# Overview
This tutorial is designed to use the pre-trained  `word2vec_udemy.model` model in order to predict the price of your Udemy course based on a list of keywords. 
Note that we will be using the `raw_udemy_databse.csv` file.

# Steps

1.   Import the libraries
2.   Import the database and the model
    * word2vec_udemy.model
    * raw_udemy_databse.csv

3.   Define some necessary functions
    *   findTitle()
    *   Average()

4.   Define the predictPrice() function - where the actual price prediction happens
5.   Test the predictPrice() function

# Import the libraries

In [9]:
import pandas as pd
import numpy as np
import re
import nltk
from gensim.models import Word2Vec
from sklearn.manifold import TSNE
import matplotlib.pyplot as plt

# Set the Databse & Model path 
Note: Make sure the files is present in your directory

In [10]:
DATABSE_PATH = "/content/cleaned_udemy_database.csv"
MODEL_PATH = "/content/word2vec_udemy.model.model"

In [11]:
# creating data frame object from csv file
dataframe = pd.read_csv(DATABSE_PATH)

# Filter dataFrame by substring criteria
Find rows of the dataframe that contain a given substring in the `title` column.
<br>
Note: the function returns a dataframe

In [12]:
def findTitle(dfObj, value, coloumn='title'):
  contain_values = dfObj[dfObj[coloumn].str.contains(value)]
  return contain_values

# Calculate the mean
We will use this function is in the predictPrice() function

In [2]:
def Average(lst):
    return sum(lst) / len(lst)

#Predict Price
This is the main function where the price prediction happens on the basis of the given keywords input.
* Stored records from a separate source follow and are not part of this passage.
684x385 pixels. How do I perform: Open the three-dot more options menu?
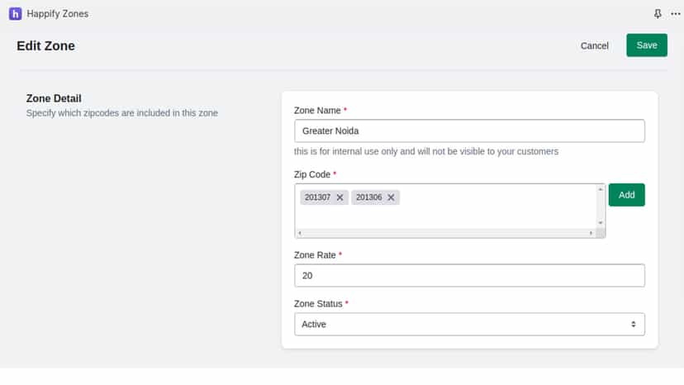675,14
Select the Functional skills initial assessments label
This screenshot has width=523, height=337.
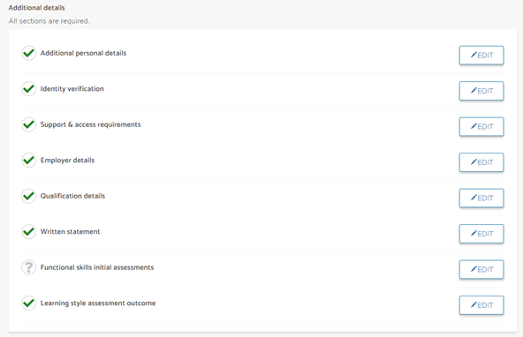[97, 267]
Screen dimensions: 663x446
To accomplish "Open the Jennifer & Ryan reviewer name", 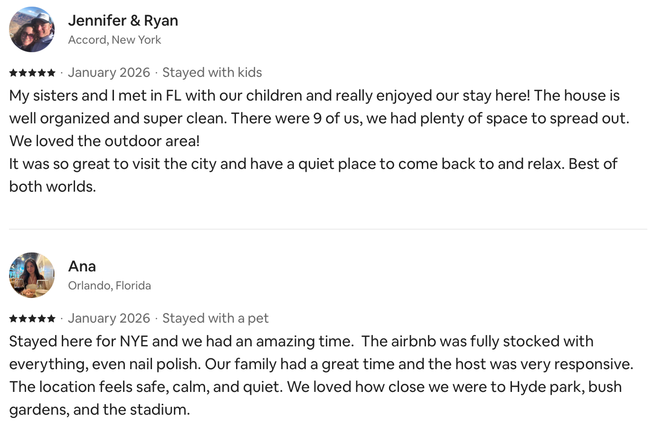I will [x=123, y=20].
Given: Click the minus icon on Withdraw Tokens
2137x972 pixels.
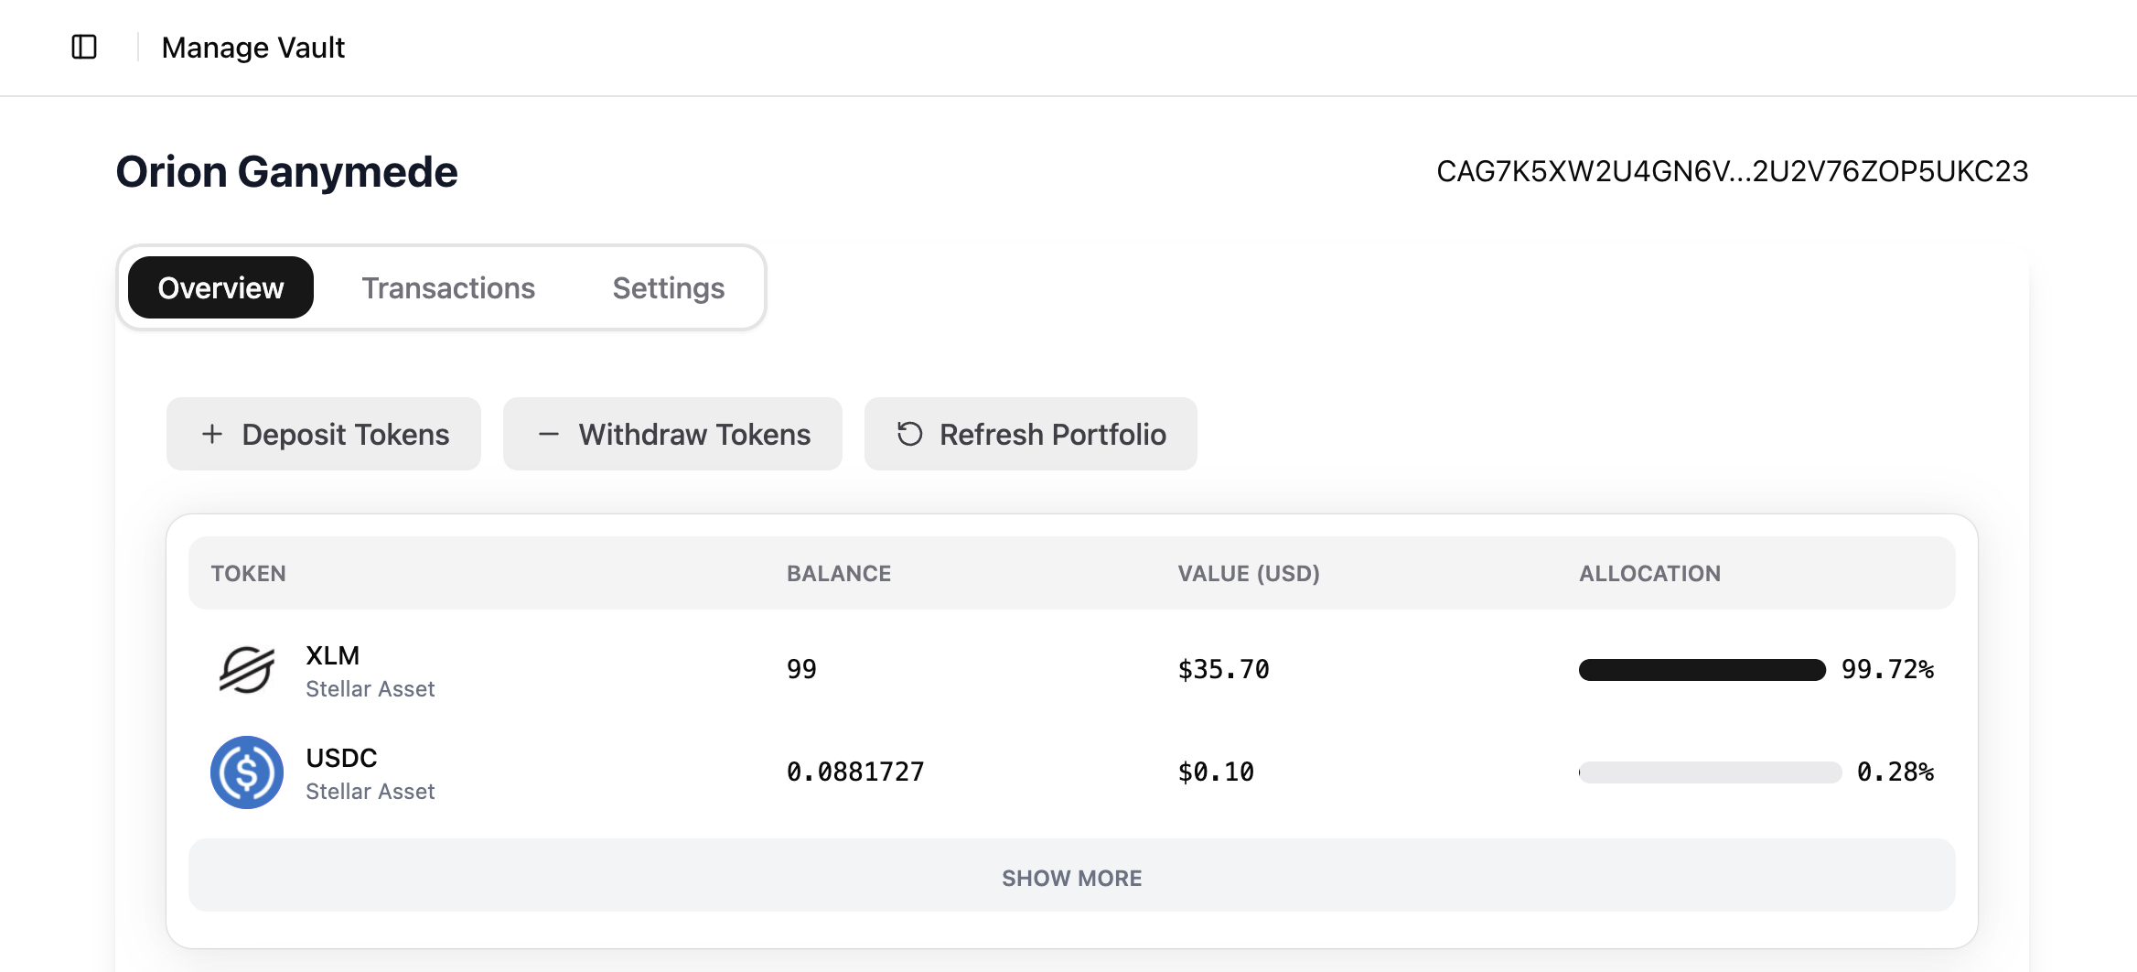Looking at the screenshot, I should [549, 434].
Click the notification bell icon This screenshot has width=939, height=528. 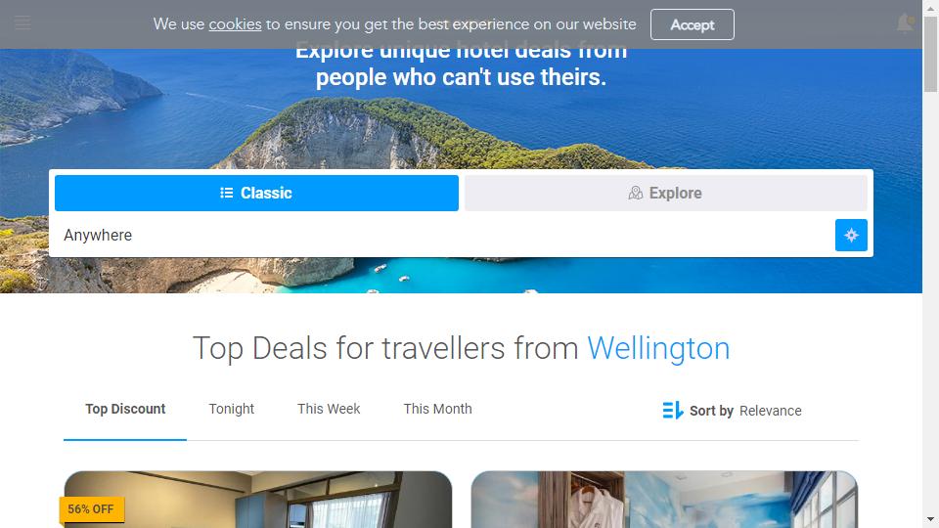click(x=904, y=23)
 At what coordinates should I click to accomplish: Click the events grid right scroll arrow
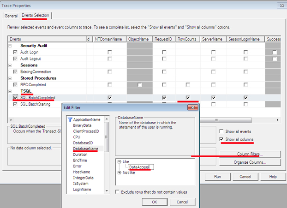[278, 120]
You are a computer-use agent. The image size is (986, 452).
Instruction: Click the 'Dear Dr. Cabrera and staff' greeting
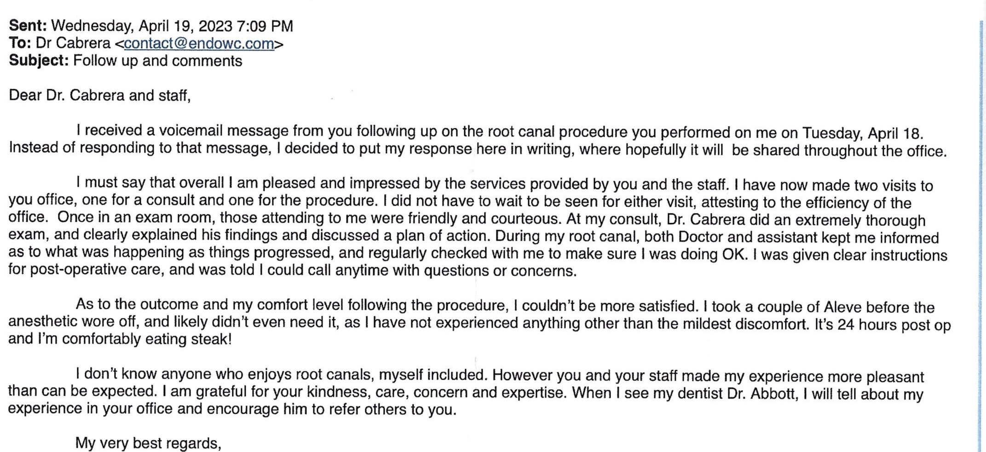coord(100,95)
The function operates as follows:


1. First, find a list of topn similar words based on the given keywords
2. Second, for each of the similiar_word in the list, find courses that contain the similiar_word substring in their titles (using `findTitle()` function), calculate the average of their prices (using `average()` function), and return the predicted price



In [18]:
def predictPrice(keyWords, topn=6):
  similarKeyWords_list = []
  mean_list = []
  try:
    model = Word2Vec.load(MODEL_PATH)
    similarKeyWords = model.wv.most_similar(keyWords, topn=topn)  

  except Exception as e:
    print(e)
    return
 
  for keyword in similarKeyWords:
    if not keyword[0].isdigit() and keyword[0]!='':
      similarKeyWords_list.append(keyword[0])
  

  for item in similarKeyWords_list:
    myDataframe = findTitle(dataframe, str(item))
    mean = myDataframe['price'].mean()
    mean_list.append(mean)

  print(f"Top {topn} key words with the highest similarity:  {similarKeyWords_list}" )
  print(f"Predicted price:  {round(Average(mean_list))} Euro")

  



---



---



# Test the predictPrice() function

In [None]:
predictPrice(keyWords='python',topn=4)